The threat landscape is constantly evolving, and security researchers have discovered new iterations of an old Trojan malware that had targeted banking institutions in the past.
Neverquest, an offshoot of the Gozi banking Trojan, has been found shifting its aim on social networking sites and gaming portals. It seems that creators of the malware have worked hard to inject fake login fields into websites that the Trojan is specifically aimed at in order to scrape off sensitive data including social security numbers, PINs and usernames. After that, the Web traffic history is automatically erased from the targeted website, thanks to a new feature of the malware that does just that.
During its glorious days the Gozi Trojan was able to steal millions of dollars from victims who had unknowingly given their banking credentials to attackers. The newer version has pre-selected target Web forms that, when visited by a user whose computer is infected by the malware, activates the Trojan to automatically initiate the malicious operation.
Hackers are selling the Neverquest malware via the Neutrino exploit kit as the most popular vector in the black market. And with the addition of fresh capabilities inserted into the Trojan, enabling it the alter Web traffic as it performs its malicious activity, Internet users must be wary about logging in to their favorite social networking sites such as Facebook, Twitter, LinkedIn, as well as game portals.
The Web-injects built into the Neverquest Trojan have semblance with the other banking Trojans in that it is able to break into encryption and modify Web traffic. This exposes banking transactions to online fraud while a user is still in session and the malware injects a feigned login field into otherwise legit Web forms. Unsuspecting users are sure to fall for this malware.

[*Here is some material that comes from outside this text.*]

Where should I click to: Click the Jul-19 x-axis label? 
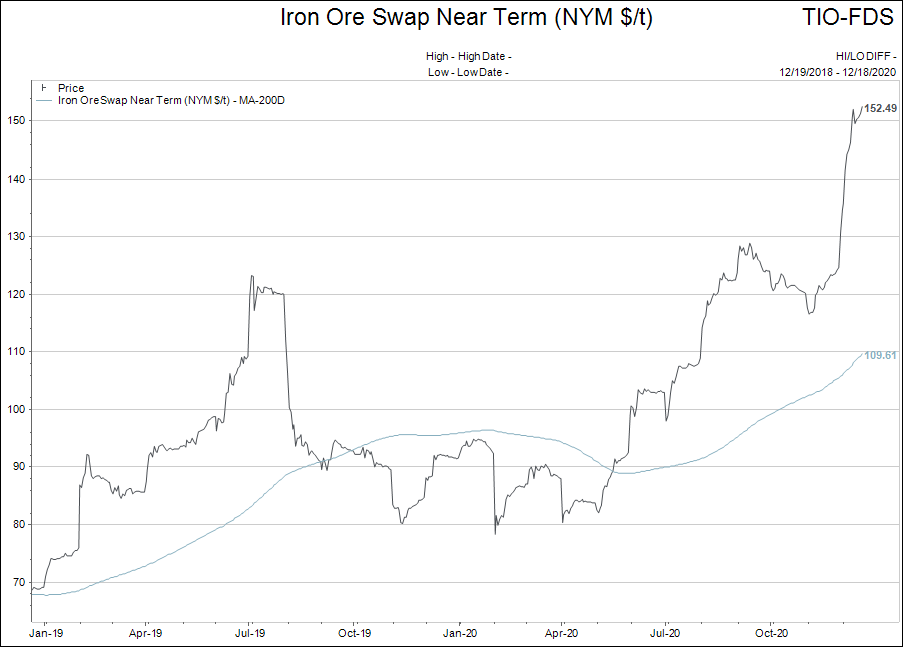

Researchers also found that the malware’s new version has been distributed around the corner for nearly a year now, indicating that it has expanded its reach among users of social media and online games worldwide. Besides the upgrades to the Trojan’s capabilities, the developers of the malware have also bolstered its targeted websites. These developers are reported to be coming from Russia, and their targets are mostly in the United States.
It can be recalled in recent reports that large banks such as JP Morgan have been victims of major data breach and cyber attacks. According to researchers, the attacks have commenced a few months ago. We can only take extra precautions when logging in to our bank’s website and social media accounts.